In the image above, you can see on the left hand side how the players can be subbed in while the ball is in play. But the image below shows an even greater effect of allowing players to do this.
Players can bring up this menu during many of the 2K's great cut scenes that are meant to show how realistic the game is.
This means that players can enjoy all the work that developers put into creating sick graphics – which are showcased mostly during timeouts – all while doing something useful for the actual gaming experience.
Just look at how 2K showcases realism, while simultaneously allowing players to make strategic adjustments. Two birds, one stone.
And that's what should have really made this a no-brainer for FIFA: the cut scenes. Ever since the 15th edition of the game, EA Sports has clearly been trying to invest more time into creating realistic animations and dramatics.
But nobody gives a damn about watching those after they've seen them, what, two or three times? Most players are likely to end up skipping the cut scenes during a goal celebration or free kick set up for the same reason they don't sub: It ruins the flow of the game.
So, you know what would both prompt users to watch FIFA's cut scenes and add more depth to the game? That's right: in-game substitutions and adjustments.

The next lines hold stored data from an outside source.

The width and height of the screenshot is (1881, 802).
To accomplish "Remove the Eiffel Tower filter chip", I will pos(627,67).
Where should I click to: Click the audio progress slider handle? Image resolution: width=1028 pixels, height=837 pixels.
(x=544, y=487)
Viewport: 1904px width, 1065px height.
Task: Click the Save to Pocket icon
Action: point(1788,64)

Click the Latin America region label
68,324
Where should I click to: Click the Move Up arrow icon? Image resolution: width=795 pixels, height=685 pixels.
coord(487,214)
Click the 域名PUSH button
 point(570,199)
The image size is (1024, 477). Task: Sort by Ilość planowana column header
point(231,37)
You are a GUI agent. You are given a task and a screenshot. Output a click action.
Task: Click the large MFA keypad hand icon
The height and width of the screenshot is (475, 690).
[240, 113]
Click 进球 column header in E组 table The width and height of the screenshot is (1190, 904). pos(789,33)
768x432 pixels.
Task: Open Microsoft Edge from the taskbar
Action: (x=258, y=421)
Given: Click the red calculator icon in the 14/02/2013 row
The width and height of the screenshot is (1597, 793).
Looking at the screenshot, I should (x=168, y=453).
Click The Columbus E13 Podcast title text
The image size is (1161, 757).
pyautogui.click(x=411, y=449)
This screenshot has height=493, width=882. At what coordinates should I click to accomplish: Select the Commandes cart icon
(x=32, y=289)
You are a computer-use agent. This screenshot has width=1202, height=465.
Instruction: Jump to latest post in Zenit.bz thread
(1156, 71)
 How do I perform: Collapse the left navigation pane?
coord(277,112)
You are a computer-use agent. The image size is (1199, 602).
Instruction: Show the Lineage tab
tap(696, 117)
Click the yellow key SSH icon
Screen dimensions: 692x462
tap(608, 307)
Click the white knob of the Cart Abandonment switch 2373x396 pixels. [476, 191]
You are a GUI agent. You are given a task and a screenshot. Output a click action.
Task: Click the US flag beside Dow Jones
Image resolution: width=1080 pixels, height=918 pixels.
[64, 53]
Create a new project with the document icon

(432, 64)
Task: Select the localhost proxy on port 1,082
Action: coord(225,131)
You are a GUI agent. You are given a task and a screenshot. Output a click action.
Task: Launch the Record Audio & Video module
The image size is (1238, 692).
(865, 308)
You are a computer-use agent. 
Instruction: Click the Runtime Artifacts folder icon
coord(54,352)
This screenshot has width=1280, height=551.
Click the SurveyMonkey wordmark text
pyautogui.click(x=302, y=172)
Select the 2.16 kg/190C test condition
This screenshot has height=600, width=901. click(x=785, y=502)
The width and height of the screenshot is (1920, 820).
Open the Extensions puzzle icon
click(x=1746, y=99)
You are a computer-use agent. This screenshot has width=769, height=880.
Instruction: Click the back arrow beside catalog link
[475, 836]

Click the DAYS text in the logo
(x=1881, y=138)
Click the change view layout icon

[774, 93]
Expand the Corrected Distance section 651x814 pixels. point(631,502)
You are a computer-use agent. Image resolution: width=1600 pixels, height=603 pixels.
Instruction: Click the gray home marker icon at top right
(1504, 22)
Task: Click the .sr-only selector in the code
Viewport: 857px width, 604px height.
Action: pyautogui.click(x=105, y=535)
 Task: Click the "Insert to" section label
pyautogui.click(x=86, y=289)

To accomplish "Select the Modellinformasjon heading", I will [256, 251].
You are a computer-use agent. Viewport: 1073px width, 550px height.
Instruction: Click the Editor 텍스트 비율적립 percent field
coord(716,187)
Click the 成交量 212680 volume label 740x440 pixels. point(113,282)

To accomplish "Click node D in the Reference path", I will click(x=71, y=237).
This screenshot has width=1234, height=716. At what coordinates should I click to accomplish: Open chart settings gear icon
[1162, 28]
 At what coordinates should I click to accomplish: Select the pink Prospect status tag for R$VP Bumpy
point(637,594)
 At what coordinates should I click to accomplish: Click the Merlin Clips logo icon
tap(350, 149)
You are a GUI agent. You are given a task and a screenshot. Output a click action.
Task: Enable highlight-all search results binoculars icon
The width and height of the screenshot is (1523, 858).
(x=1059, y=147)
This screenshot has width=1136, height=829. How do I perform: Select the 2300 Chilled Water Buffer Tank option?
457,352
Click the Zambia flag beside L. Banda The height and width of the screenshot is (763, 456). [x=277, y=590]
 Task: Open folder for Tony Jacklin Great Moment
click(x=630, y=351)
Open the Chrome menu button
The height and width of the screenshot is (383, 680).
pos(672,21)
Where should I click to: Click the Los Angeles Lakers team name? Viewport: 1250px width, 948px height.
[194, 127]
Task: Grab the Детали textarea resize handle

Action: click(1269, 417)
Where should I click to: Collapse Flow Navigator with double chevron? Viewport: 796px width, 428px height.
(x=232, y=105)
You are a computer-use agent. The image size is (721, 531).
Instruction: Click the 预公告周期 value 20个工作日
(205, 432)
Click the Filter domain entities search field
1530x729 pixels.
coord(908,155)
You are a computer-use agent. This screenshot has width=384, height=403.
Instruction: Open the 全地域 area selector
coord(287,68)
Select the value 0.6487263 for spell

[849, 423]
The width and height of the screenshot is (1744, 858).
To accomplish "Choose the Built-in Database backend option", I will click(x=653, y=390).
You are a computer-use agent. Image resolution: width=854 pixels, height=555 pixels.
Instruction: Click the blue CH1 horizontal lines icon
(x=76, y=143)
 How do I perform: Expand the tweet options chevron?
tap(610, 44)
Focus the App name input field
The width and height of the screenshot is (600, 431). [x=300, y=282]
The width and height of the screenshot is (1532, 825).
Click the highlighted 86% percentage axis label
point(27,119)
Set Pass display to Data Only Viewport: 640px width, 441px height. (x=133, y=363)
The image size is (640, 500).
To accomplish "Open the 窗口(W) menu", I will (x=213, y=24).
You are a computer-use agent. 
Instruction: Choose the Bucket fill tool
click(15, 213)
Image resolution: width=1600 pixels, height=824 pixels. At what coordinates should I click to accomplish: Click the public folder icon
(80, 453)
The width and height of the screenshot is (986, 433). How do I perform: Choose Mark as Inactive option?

Also, it's not like FIFA is unaccustomed to allowing players to make adjustments during a match. Using the directional pad already brings up a small menu for tactical options during the game.
FIFA also isn't unaccustomed to taking ideas for huge features from other games. The Journey on FIFA 17 is a complete rip-off of NBA 2K's My Career mode.
The only difference is, everyone loves My Career. And well, we'll see with The Journey.
Anyway, the point is simple: EA Sports should've thought of in-game subs a long time ago. If they did, it could've helped to improve their declining game.
Now, if you'll excuse me, I have to go pre-order it.